RALEIGH, NC – A well-known Florence pastor has pleaded guilty to bank fraud and identity theft in connection to his job as a supervisor at a BB&T bank.

Tony McElveen Sr., pastor of the Greater Faith World Outreach Church, also known as the Full Gospel World Outreach Church, pleaded guilty in U.S. District Court in Raleigh, NC, on Thursday, according to U.S. Attorney Robert J. Higdon, Jr.

McElveen used his position as BB&T branch manager, in Rowland, North Carolina, to steal the personal identifiers of two elderly customers to fraudulently obtain loans and credit cards in their names, according to an investigation.

The loan proceeds and credit cards were used for his personal benefit to pay for, among other things, rental cars, a home security system and hotel rooms in Myrtle Beach, South Carolina.  

In addition, McElveen closed a $50,000 certificate of deposit owned by one of the elderly victims, without her knowledge, and used most of the proceeds to make a large payment toward his delinquent residential mortgage, Higdon said.

McElveen tried to conceal his criminal activity through the use of his position as pastor for the Greater Faith World Outreach Church in Florence, according to the U.S. Attorney’s Office.

McElveen deposited some of the fraudulently obtained proceeds into the church’s operating account and used his signatory authority on that account to withdraw funds for his personal benefit. He opened a BB&T account in the Church’s name, through which he similarly laundered fraud proceeds.  

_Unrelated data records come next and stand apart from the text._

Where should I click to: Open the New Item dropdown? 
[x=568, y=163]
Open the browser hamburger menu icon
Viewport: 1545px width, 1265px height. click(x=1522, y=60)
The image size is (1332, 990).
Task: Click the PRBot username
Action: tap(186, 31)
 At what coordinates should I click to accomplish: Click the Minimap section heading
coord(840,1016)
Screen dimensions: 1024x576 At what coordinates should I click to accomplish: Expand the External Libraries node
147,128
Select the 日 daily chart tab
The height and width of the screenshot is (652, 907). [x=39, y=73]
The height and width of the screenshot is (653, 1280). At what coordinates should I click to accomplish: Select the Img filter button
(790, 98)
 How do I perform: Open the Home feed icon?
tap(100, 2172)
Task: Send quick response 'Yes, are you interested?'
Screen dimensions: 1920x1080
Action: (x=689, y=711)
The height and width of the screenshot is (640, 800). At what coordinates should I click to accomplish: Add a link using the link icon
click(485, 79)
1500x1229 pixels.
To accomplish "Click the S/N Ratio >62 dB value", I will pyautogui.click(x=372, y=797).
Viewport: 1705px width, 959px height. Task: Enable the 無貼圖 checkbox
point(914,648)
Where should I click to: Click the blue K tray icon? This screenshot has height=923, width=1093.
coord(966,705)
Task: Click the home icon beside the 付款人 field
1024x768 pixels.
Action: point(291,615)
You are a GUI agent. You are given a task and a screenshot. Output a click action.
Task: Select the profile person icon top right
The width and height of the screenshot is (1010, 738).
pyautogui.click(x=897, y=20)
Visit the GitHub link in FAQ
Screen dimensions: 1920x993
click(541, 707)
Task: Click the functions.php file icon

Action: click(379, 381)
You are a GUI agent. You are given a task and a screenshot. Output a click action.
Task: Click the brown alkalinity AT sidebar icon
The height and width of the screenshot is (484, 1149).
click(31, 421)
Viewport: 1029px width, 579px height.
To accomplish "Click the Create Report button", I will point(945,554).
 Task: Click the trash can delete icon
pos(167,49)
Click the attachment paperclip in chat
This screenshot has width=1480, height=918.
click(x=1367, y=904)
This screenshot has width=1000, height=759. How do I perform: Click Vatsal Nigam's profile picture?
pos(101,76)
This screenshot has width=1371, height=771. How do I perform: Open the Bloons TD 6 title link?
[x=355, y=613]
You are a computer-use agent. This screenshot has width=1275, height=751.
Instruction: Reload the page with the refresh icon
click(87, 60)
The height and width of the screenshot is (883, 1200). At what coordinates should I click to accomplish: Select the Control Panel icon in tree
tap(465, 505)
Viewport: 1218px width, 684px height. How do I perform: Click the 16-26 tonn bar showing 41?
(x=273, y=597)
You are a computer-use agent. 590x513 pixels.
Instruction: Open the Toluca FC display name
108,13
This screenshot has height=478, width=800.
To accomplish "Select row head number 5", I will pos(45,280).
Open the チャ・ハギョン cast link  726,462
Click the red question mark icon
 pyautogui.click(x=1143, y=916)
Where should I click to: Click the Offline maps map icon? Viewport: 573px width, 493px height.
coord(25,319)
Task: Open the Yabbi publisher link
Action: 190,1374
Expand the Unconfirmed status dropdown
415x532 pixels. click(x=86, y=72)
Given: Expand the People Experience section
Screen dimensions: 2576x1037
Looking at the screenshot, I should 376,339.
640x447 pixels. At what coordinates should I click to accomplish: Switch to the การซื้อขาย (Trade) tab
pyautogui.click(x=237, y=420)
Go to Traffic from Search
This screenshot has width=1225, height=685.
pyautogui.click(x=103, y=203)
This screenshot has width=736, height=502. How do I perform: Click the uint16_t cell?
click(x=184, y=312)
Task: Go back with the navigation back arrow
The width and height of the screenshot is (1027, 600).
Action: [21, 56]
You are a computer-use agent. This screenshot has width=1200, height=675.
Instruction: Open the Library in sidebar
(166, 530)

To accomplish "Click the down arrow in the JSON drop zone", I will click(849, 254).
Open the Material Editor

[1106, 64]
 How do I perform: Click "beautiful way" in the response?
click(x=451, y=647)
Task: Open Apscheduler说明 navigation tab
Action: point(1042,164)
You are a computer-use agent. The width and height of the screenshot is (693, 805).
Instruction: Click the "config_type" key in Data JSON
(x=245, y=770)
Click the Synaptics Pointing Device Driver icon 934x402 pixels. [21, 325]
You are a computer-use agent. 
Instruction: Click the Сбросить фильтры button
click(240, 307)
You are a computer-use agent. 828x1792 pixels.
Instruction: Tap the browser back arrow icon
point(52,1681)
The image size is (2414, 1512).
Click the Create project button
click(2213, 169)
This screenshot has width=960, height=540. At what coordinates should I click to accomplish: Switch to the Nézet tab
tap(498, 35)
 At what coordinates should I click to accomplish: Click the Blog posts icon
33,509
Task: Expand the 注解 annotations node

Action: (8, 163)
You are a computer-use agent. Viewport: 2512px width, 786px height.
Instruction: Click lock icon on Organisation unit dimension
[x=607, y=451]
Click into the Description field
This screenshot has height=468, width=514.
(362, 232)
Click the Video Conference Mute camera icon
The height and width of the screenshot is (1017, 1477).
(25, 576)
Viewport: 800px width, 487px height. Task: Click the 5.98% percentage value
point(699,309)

McElveen even made it appear that one of the initial loan withdrawals for $28,500 was a charitable donation made by one of the elderly victims to the Church’s building fund, according to the U.S. attorney.

“This defendant’s crime is simply despicable,” said Mr. Higdon. “Whether you see it as taking advantage of vulnerable, elderly individuals, whether it’s his effort to disguise his criminal activity by using his position as a bank officer, or whether he abused his role as a trusted pastor, Mr. McElveen’s actions are beyond horrible.”

McElveen faces a maximum of 30 years’ imprisonment and a $1,000,000 fine for bank fraud and a mandatory two-year term of imprisonment, consecutive, for aggravated identity theft.

Sentencing is scheduled before Chief Judge Boyle on August 19, 2019.

McElveen also will be required to make restitution to BB&T and American Express for their losses.